DIRECTIONS
Rewrite the lines from the one containing "This screenshot has width=1512, height=806." through the one containing "at (188, 519).", inclusive, changing "in the screenshot" to "on the screen" and leaving everything else unchanged.

● ● ●

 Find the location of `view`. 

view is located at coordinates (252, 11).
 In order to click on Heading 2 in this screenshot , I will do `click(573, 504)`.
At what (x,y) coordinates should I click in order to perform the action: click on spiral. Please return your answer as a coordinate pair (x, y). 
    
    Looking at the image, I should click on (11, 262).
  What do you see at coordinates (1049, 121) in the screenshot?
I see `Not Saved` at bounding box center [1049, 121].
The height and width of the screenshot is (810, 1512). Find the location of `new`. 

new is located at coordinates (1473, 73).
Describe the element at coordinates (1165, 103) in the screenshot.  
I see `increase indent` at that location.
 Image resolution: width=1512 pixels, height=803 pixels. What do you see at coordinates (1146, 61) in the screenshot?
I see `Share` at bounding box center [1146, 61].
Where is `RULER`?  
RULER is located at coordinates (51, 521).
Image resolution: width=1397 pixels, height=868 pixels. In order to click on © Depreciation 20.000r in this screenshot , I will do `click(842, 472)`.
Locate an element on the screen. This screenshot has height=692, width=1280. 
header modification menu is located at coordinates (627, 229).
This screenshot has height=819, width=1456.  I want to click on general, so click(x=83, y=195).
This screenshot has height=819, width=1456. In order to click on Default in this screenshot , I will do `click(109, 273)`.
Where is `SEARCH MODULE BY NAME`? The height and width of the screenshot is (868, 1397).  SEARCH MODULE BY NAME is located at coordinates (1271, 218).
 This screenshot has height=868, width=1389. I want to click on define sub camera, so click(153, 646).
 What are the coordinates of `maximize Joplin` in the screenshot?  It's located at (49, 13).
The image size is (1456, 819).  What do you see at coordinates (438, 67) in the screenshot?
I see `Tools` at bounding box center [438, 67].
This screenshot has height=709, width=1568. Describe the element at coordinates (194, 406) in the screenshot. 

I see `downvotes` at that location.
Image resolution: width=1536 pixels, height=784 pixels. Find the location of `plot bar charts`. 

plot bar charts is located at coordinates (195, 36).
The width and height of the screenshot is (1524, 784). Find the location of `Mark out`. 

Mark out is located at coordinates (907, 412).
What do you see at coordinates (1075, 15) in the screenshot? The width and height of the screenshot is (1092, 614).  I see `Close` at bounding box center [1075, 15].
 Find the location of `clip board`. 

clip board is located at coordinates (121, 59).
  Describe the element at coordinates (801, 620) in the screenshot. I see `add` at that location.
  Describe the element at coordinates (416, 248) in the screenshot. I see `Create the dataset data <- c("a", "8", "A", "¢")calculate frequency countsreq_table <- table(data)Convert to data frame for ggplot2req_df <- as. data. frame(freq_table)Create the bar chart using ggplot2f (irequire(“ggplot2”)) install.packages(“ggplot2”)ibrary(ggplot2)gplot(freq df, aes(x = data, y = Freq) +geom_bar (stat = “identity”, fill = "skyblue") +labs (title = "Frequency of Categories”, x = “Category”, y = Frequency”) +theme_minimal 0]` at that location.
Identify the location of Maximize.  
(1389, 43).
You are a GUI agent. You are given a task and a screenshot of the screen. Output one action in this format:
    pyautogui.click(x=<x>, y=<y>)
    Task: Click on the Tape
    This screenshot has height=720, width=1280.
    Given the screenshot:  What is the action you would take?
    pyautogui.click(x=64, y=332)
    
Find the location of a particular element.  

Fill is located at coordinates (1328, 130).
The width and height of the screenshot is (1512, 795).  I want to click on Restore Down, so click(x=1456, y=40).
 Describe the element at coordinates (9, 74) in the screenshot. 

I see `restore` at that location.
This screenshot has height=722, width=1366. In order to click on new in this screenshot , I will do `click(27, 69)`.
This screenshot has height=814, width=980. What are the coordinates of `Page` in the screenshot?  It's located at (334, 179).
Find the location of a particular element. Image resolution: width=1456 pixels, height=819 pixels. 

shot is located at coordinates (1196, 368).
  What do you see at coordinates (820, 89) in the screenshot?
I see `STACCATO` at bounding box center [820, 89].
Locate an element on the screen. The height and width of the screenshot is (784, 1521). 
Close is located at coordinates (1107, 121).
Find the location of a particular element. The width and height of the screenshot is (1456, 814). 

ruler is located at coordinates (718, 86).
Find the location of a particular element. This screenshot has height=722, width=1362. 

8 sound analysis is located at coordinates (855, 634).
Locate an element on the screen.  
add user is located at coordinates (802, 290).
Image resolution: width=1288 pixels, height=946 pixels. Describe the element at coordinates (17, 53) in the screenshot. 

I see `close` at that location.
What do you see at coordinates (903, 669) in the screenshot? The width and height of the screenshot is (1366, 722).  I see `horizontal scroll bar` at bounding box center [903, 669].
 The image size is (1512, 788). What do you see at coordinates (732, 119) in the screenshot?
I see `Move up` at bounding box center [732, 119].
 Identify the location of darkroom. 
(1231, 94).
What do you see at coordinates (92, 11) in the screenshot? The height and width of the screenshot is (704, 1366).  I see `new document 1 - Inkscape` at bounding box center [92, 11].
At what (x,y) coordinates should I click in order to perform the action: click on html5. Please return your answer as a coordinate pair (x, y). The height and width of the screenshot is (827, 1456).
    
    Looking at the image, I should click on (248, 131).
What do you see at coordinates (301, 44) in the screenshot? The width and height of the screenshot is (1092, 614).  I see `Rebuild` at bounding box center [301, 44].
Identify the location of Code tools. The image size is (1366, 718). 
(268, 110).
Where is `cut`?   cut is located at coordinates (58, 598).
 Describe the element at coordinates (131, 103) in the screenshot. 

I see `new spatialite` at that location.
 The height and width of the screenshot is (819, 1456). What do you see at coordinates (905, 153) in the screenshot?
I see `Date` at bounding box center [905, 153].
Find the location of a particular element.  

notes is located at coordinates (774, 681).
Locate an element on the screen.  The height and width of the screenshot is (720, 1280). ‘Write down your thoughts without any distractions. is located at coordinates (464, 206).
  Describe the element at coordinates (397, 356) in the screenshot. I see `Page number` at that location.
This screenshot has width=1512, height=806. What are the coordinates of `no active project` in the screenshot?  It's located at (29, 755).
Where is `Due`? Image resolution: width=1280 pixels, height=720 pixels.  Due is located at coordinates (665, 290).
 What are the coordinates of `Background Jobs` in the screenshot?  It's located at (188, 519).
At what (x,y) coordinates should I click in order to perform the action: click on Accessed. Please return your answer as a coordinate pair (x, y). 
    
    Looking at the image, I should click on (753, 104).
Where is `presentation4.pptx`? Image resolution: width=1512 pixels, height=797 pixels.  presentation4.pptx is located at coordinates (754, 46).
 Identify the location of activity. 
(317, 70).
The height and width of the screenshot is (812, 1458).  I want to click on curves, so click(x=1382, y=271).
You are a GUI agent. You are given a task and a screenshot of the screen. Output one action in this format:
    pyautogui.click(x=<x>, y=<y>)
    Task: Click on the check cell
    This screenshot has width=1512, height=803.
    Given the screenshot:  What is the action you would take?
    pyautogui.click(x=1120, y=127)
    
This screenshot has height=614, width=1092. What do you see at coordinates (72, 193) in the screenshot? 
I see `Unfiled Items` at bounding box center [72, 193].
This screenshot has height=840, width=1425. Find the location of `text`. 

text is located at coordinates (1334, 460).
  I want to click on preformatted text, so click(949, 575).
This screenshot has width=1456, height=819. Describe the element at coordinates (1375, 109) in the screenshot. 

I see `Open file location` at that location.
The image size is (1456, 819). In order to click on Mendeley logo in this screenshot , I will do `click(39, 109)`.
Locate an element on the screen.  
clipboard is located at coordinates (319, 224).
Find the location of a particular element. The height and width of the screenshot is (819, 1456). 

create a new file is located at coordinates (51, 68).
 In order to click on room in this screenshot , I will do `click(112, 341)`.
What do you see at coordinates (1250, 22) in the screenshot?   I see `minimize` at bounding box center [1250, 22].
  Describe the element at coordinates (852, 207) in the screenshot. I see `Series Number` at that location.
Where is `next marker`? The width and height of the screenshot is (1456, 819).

● ● ●

FINISHED ANSWER
This screenshot has width=1512, height=806. What are the coordinates of `no active project` on the screen?  It's located at (29, 755).
Where is `Due`? Image resolution: width=1280 pixels, height=720 pixels.  Due is located at coordinates (665, 290).
 What are the coordinates of `Background Jobs` on the screen?  It's located at (188, 519).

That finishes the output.